The third article I’ve chosen is The Effect of Minimum Wage on Adolescent Fertility. Bullinger argues that higher wages help keep teenagers involved in the current labor market they are in and this could possibly increase their chances of future advancement opportunities. Overall, this would help delay the decision to have a child by thinking of their careers first. Bullinger found that this is mostly true in Non-Hispanic Whites and Hispanics. She then goes on by stating, Specifically, a $1 increase in the real minimum wage reduces adolescent birth rates by roughly 2%. In 2014, 249,078 babies were born to adolescent mothers. A 2% reduction implies approximately 5000 fewer infants born to adolescent mothers (Bellinger 450).
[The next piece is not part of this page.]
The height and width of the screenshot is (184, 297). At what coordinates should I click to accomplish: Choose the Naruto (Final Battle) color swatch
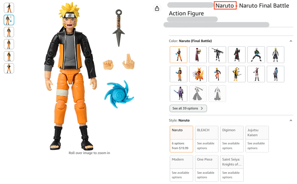pos(179,55)
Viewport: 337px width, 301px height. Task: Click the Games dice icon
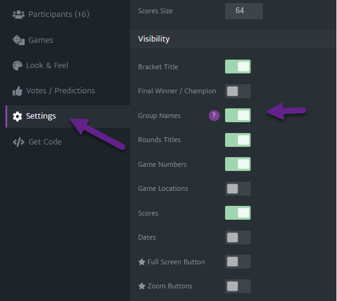click(x=19, y=40)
She found this by analyzing state wide minimum wage changes and adolescent birth rate data from 2003 to 2014. Bullinger also briefly states, Adolescent parenthood is linked to several negative health and economic consequences for mothers and their children and costs the public more than $9 billion because of expenses related to health care, foster care, and foregone tax revenue from adolescent parents (Bullinger 450). She then concludes by stating that fewer adolescent births and a higher minimum wage could help lower these costs.
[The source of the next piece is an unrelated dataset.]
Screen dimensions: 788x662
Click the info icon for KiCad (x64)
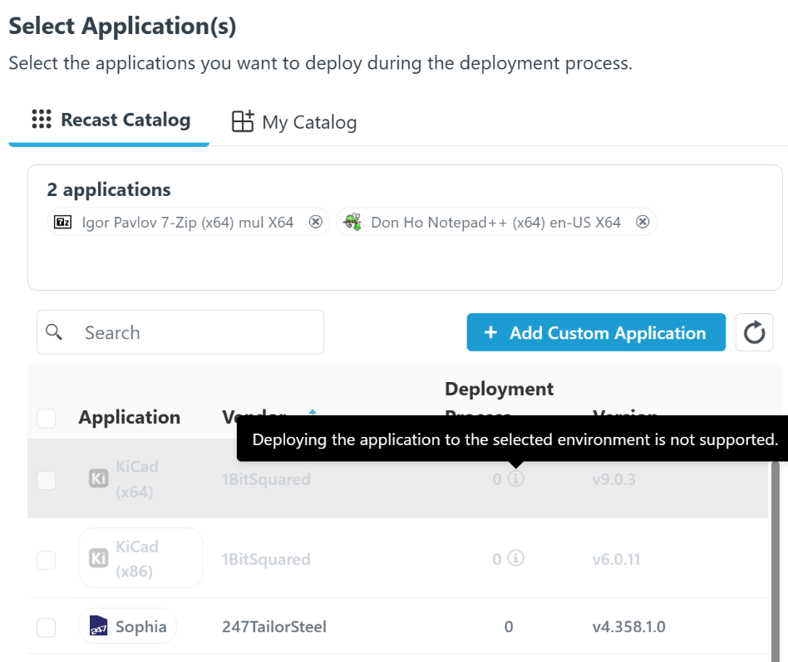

The forth article I’ve chosen is The Effects of Increased Minimum Wage on Infant Mortality and Birth Weight. Komro starts off by stating that low income and the premature mortality rate in one’s lifetime have been compared by researchers several times before. He then reveals that, The US excess infant mortality rate (defined in comparison with 4 peer countries) during the postneonatal period (28-364 days) is driven almost entirely by excess infant deaths among mothers of lower socioeconomic status (Komro 1514). Throughout his own research, Komro found that infant deaths are more likely to come from lower-class individuals. He also found that low birth weight is also a consequence of low income and has been established as one of the most important factors of infant mortality. Not only does low income affect infants but it can also increase the risk of deleterious health and economic effects in the lives of adults. Surprisingly, more than 1 in 4 women giving birth in the United States are below poverty level. Komro then says, The current federal minimum wage ($15,080 annual income) is not enough to lift a fulltime worker with 1 or 2 children above the poverty threshold ($15,930 and $20,090, respectively) (Komro 1514). He then states, Based on the findings, if all states in 2014 had increased their minimum wages by 1 dollar there would likely have been an estimated 2790 fewer low birth weight births and 518 fewer postneonatal deaths for the year.
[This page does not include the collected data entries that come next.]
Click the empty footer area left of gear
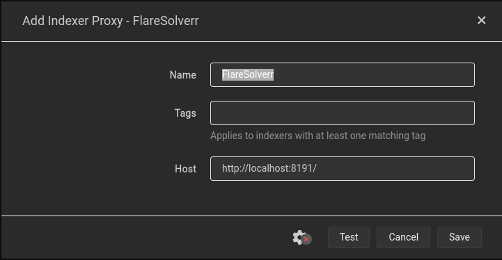This screenshot has width=502, height=260. coord(144,237)
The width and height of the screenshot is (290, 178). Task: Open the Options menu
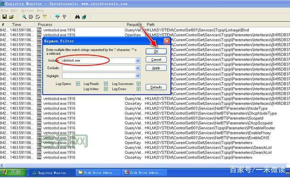click(27, 10)
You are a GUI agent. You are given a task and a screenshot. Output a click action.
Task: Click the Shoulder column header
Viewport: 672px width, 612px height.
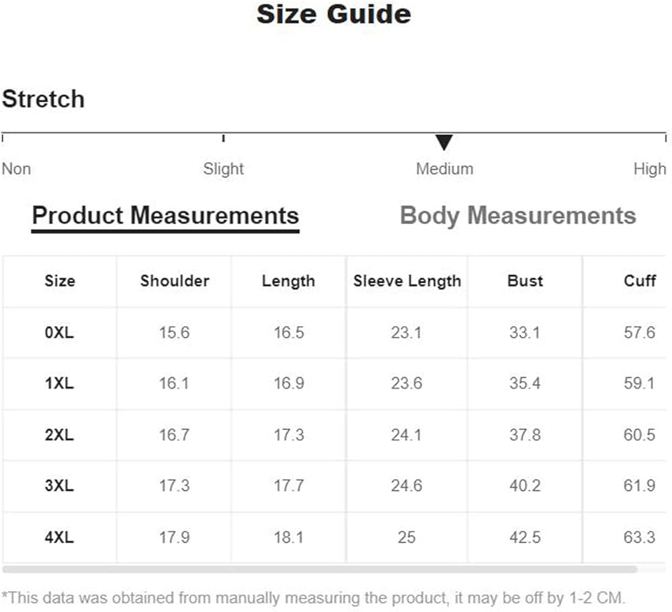(x=175, y=281)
All the articles I selected made very compelling arguments. The first and second articles talked more about the negative theories of raising minimum wage. The main one being the theory that a federal minimum wage increase would decrease employment and job opportunities. From evidence of other nationwide increases in minimum wage the employment rate only dropped slightly. However, most individuals wanted a raise from $7.25 to $15.00. That possibly could have a more drastic effect on minimum wage because it is over a 50% raise. The other two articles were about raising the minimum wage to help with pregnancies and infants. The third article focused mainly on adolescent fertility. That article uses minimum wage as an excuse for teenagers getting pregnant and they found that they are slightly correlated. The other article focused more on child weight and abortion. The results were the same as the last artice were they showed some correlation. I feel that after doing some research a slight raise in minimum wage would not be a very big problem at all. The articles provide actual data proving that a slight raise in minimum wage would not have a very big effect on employment. However, I do not support a raise in over 50% because it is unpredictable and may causes any economy to collapse.